**Task description**
Reproduce word for word the lines between the one containing "Select the R$ 8 per order price" and the end of the entries below, both inclusive; leave out pictures.

Collected data entries
=== Begin Enclosure ===

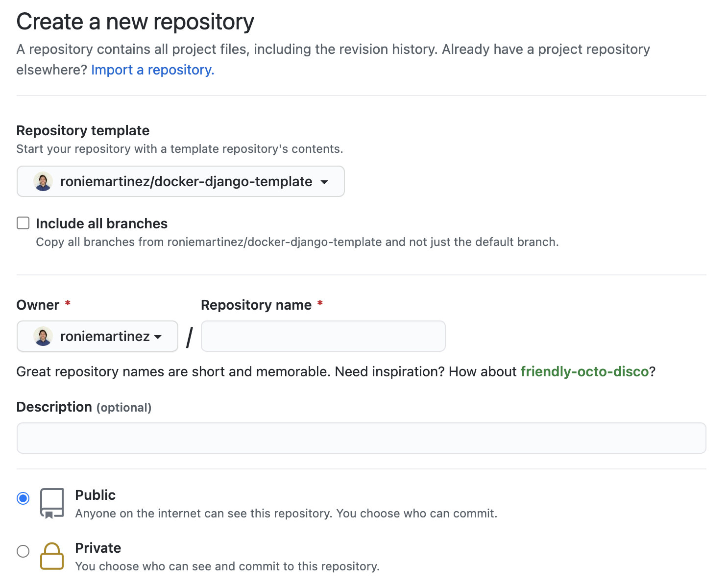Click the Repository name field label
The image size is (728, 588).
pos(256,305)
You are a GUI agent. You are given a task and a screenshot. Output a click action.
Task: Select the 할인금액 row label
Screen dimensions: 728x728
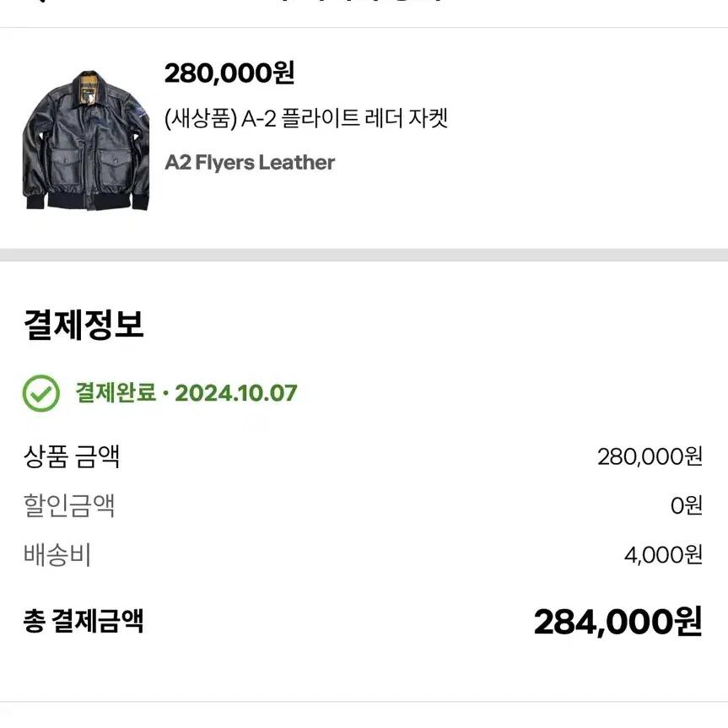coord(68,505)
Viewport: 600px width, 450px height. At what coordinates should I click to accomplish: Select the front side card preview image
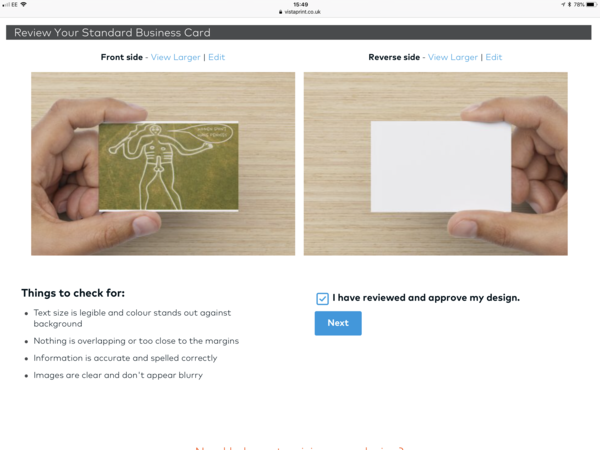pos(163,164)
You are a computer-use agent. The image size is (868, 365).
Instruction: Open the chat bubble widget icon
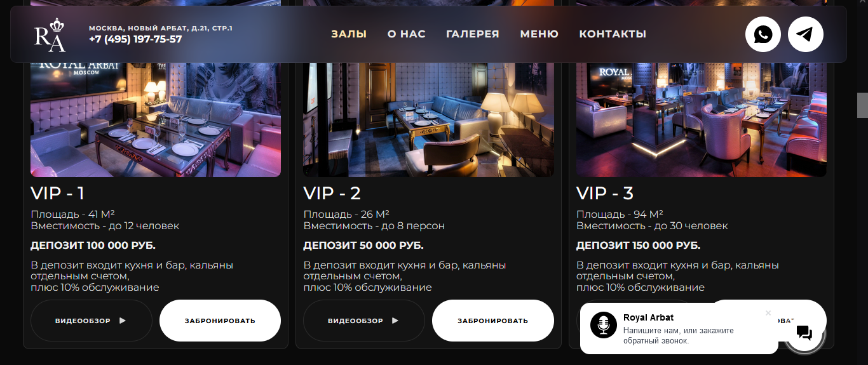804,333
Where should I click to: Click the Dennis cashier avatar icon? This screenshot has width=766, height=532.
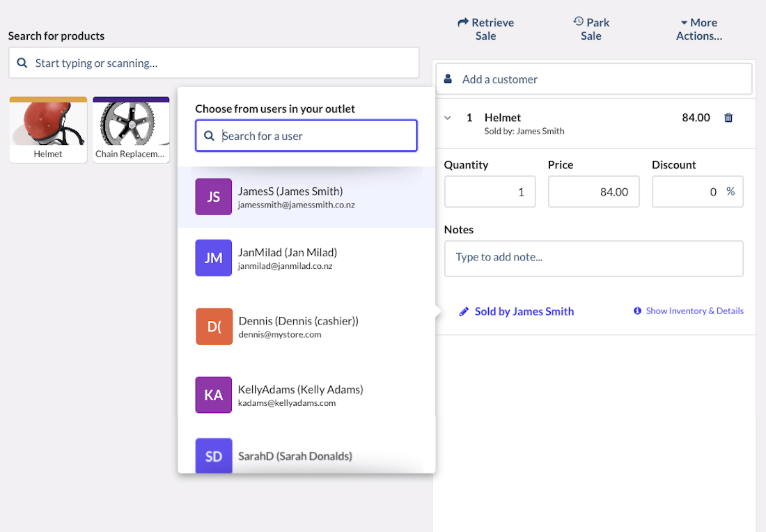tap(214, 327)
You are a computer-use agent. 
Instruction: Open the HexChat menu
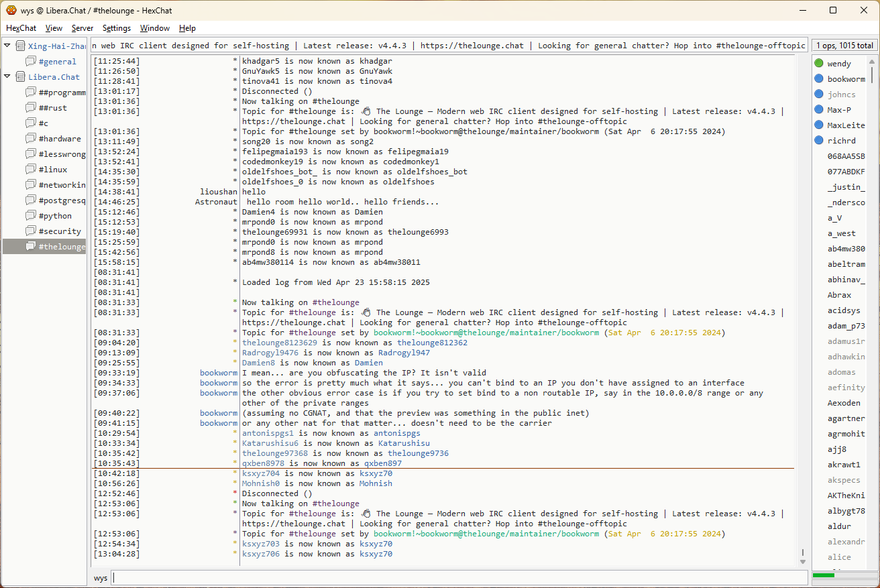[21, 28]
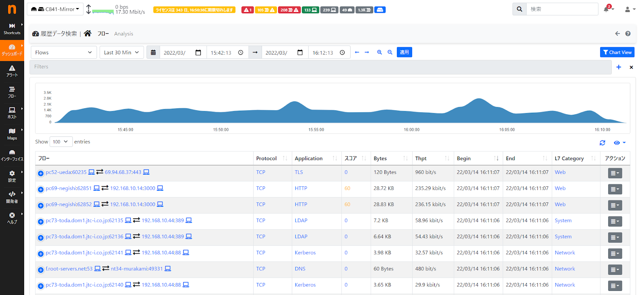Click the notification bell icon
Image resolution: width=644 pixels, height=295 pixels.
pyautogui.click(x=606, y=9)
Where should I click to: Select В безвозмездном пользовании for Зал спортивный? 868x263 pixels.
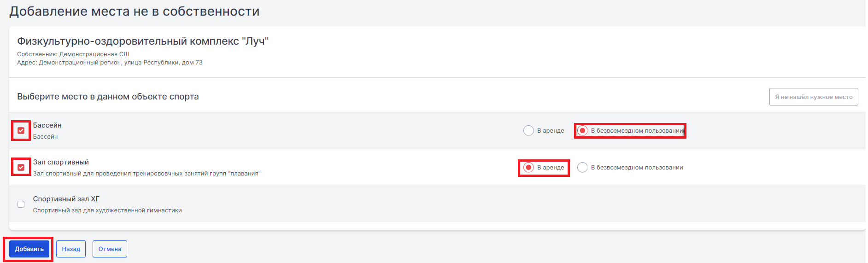582,168
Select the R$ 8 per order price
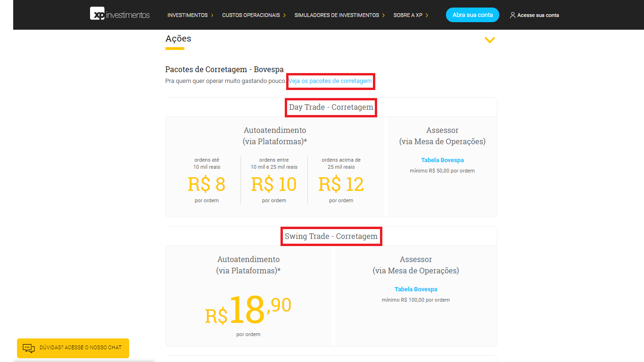This screenshot has width=644, height=362. click(x=206, y=184)

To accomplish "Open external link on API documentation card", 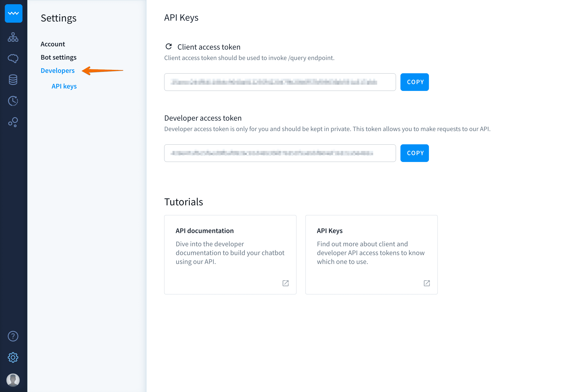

=== End Enclosure ===

**Written answer**
Select the R$ 8 per order price
This screenshot has width=644, height=362. click(x=206, y=184)

To accomplish "Open external link on API documentation card", 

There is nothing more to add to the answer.